> [ABOUT THIS TASK]
Report how many lines of these entries hold the string "Privacy"; reply with the number alone.

Stored data:
#####
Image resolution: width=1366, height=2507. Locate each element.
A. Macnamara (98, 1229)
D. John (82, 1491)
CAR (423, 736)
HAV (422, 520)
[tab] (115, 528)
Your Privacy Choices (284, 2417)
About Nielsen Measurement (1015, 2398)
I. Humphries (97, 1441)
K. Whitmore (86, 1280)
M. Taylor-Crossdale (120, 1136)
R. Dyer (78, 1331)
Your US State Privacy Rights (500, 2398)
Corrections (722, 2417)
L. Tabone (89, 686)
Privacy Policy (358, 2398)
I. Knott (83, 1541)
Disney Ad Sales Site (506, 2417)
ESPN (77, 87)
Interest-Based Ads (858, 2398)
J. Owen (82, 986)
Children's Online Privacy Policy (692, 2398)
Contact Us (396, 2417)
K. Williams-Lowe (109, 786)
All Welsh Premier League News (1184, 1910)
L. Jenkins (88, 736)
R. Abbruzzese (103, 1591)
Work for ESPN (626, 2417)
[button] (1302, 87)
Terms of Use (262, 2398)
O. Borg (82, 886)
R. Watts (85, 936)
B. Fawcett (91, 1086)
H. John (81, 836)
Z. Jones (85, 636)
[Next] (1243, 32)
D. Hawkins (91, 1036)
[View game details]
#####
> [ANSWER BOX]
4